CCJ aprova uso obrigatório de português por órgão público

A Comissão de Constituição e Justiça e de Cidadania (CCJ) aprovou nesta quinta-feira, 13/12, o substitutivo do Senado ao Projeto de Lei 1.676/99, do deputado Aldo Rebelo (PCdoB/SP), que proíbe o uso de palavras ou expressões estrangeiras, salvo em casos excepcionais. O substitutivo restringiu a proibição às palavras e expressões escritas, além de diminuir as situações em que é obrigatório o uso da língua portuguesa pelos particulares.

"Fundamentalmente, o projeto força a utilização da língua portuguesa nos documentos emitidos pela administração pública", comentou o relator, deputado Flávio Dino (PCdoB/MA).
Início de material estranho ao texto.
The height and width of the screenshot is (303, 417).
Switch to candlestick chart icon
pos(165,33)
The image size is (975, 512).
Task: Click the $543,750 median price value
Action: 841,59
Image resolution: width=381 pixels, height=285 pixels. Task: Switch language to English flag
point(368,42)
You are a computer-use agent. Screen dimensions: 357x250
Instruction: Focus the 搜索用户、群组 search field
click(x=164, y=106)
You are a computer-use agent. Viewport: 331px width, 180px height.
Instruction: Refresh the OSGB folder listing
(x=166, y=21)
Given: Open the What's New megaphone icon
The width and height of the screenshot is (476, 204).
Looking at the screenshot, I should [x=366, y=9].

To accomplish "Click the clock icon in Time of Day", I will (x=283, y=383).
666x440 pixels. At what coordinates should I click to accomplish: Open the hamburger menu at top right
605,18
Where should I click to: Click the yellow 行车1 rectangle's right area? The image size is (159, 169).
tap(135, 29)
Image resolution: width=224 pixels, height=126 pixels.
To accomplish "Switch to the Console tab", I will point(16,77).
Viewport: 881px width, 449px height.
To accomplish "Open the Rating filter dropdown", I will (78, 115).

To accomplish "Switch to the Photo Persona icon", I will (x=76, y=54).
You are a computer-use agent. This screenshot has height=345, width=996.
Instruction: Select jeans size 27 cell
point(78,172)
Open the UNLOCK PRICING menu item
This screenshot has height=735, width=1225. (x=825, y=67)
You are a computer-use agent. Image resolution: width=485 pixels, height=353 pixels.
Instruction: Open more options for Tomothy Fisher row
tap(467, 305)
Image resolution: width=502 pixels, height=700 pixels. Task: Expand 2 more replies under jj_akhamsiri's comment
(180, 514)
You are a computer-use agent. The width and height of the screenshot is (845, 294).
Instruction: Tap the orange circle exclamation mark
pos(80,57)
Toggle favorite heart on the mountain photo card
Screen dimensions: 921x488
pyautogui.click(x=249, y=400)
Pela proposta, os administradores deverão colocar nos documentos escritos as palavras em português correspondentes às expressões estrangeiras que eventualmente utilizem.

O substitutivo também obriga os meios de comunicação de massa impressos a utilizarem apenas a versão aportuguesada de expressões técnicas, contidas em glossários publicados por comissões específicas.
No entanto, o relator considerou inconstitucional o artigo que prevê o estabelecimento de sanções a partir da regulamentação da lei. O deputado explicou que as medidas punitivas devem ser estabelecidas em lei.

Tramitação O projeto tramita em regime de prioridade e ainda será analisado pelo plenário. Depois, vai à sanção presidencial.